----- Entries

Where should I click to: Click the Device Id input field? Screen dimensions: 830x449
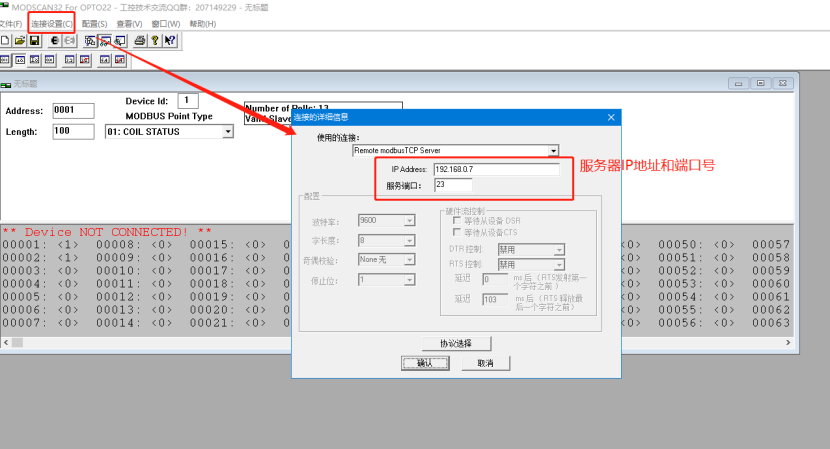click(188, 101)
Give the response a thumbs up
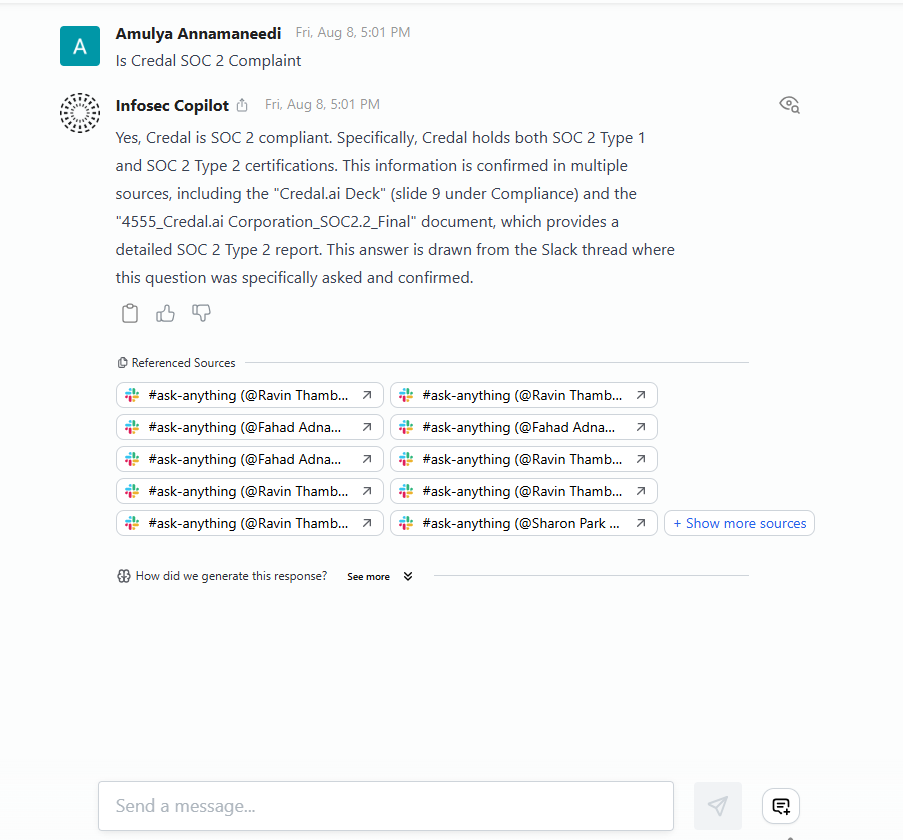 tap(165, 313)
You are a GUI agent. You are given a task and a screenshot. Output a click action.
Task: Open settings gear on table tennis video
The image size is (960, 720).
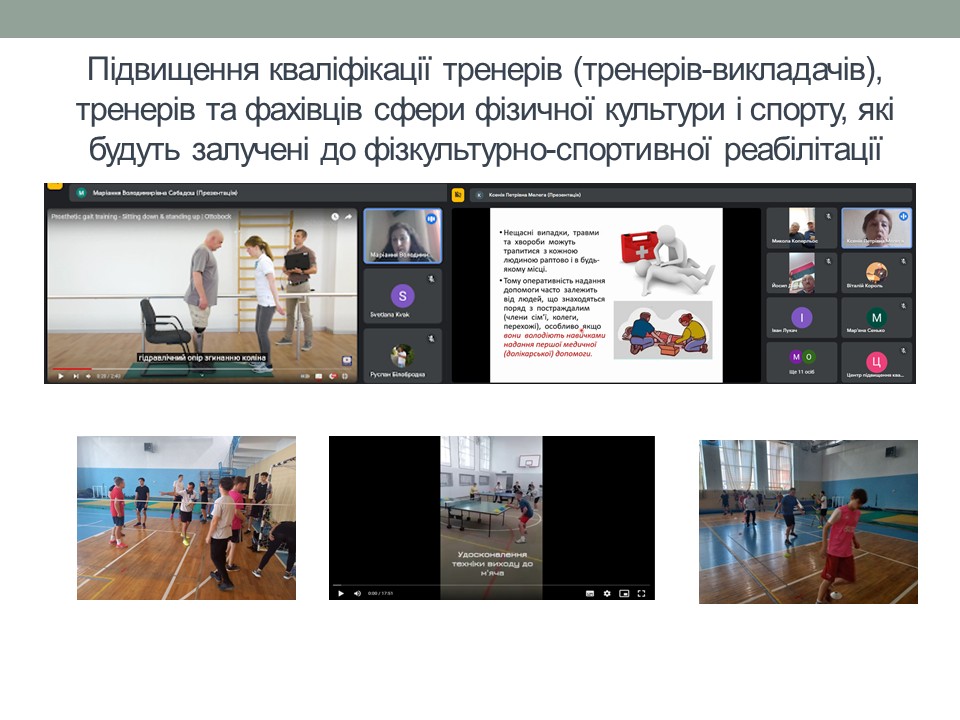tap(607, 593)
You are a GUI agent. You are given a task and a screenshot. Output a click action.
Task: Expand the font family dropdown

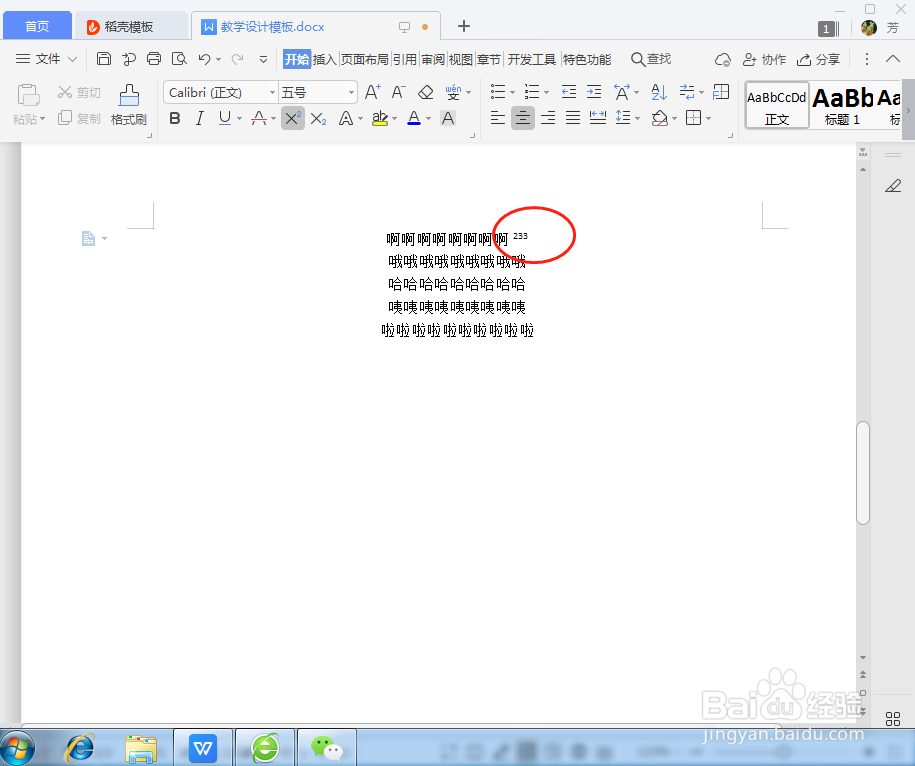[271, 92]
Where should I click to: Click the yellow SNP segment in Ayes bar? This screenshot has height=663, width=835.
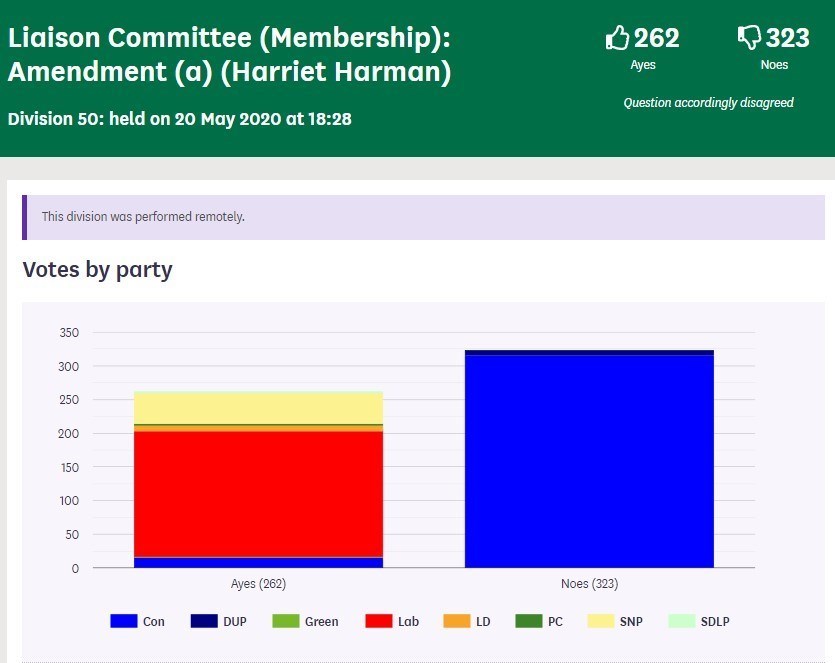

----------

■ **Aim of the exercise**
Rewrite every one of the records with "GUI agent" swapped for "computer assistant" and nothing else altered, leaving out the pictures.

■ **Written answer**
Where should I click to: Click the Device Id input field? Screen dimensions: 830x449
click(188, 101)
Give the response a thumbs up
 tap(165, 313)
You are a computer assistant. You are given a task and a screenshot. Output a click action.
Task: Open settings gear on table tennis video
The image size is (960, 720).
tap(607, 593)
You are a computer assistant. You are given a task and a screenshot. Output a click action.
Task: Expand the font family dropdown

[271, 92]
Where should I click to: Click the yellow SNP segment in Ayes bar? This screenshot has height=663, width=835.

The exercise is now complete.